Notwithstanding the fact that most RMCs are micro-entities, we agree that the legal position should not be covered for them in Section 34 Specialised Activities. This section has been subject to significant reduction from the equivalent section in FRS 102, to the extent that FRED 58 only includes the material on Agriculture.

We did not regard FRED 50 as a comprehensive accounting solution for RMCs, as explained in our response submitted to the FRC in November 2013 (http://www.accaglobal.com/gb/en/technical-activities/technical-resources-search/2013/november/frsse-amendments.html ). In practice, RMCs still need to prepare an additional set of accounts to those required by companies legislation and landlord & tenant legislation, and FRED 50 would not change this situation. Furthermore, the reductions in disclosure provided by the micro-company regime are likely to increase the need for additional accounts.

FRS 105 will therefore not remove the issue that a common and comprehensive framework for RMCs still needs to be tackled.
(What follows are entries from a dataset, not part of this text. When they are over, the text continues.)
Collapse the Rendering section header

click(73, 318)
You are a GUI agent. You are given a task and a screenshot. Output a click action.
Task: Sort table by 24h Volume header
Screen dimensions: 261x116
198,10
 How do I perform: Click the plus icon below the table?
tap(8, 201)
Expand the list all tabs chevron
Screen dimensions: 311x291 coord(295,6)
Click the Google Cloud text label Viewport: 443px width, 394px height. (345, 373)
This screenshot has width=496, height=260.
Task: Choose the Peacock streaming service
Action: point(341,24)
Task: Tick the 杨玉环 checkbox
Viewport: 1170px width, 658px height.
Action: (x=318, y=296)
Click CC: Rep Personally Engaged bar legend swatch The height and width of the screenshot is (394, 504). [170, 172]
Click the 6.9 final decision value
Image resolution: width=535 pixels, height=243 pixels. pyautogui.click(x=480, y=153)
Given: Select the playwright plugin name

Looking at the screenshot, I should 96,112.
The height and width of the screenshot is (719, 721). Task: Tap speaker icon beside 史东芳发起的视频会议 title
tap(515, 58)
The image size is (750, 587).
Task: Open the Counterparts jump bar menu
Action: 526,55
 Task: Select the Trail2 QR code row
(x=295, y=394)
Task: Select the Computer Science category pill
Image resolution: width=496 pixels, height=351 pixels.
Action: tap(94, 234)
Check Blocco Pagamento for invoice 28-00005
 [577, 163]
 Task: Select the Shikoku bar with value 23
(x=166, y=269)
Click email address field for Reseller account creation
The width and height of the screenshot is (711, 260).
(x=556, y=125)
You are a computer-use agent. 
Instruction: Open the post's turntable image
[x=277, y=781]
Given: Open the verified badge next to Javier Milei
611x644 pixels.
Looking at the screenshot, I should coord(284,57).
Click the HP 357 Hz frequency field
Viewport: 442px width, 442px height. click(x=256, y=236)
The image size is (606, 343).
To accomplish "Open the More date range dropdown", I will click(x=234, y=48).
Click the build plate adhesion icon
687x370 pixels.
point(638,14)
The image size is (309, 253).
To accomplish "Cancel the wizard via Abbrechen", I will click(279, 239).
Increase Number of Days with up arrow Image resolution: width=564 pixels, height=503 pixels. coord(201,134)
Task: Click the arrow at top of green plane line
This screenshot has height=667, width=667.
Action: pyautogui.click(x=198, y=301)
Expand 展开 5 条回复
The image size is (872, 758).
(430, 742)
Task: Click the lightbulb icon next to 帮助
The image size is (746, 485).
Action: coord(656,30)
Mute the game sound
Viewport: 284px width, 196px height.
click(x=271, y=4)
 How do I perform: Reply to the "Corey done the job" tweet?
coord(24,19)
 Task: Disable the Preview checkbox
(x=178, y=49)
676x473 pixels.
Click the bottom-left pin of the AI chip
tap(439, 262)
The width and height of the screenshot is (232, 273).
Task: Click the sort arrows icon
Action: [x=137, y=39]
This may now have to take place through amendments to landlord & tenant legislation.

Question 10
Comments are requested on the costs or benefits discussed in the Consultation Stage Impact Assessment (IA).

In the IA, the FRC concludes that its proposals are proportionate, and are considered to be cost-effective for the preparation of the financial statements of micro-entities.

It is possible to reach the above conclusion if the overall approach which the FRC has taken to FRS 105 is judged to be the only feasible one. In our response to Question 1, we have questioned whether a different approach is possible and preferable, resulting in a more straightforward standard which can be complied with more readily, and at a lower cost.

Our response to Question 2 raises the need for guidance to be produced on what the ‘presumed true and fair view’ is considered to mean in practice.  Suitable, practical guidance on this matter is likely to be of great benefit to preparers and their professional advisors when applying the micro-entity regulations.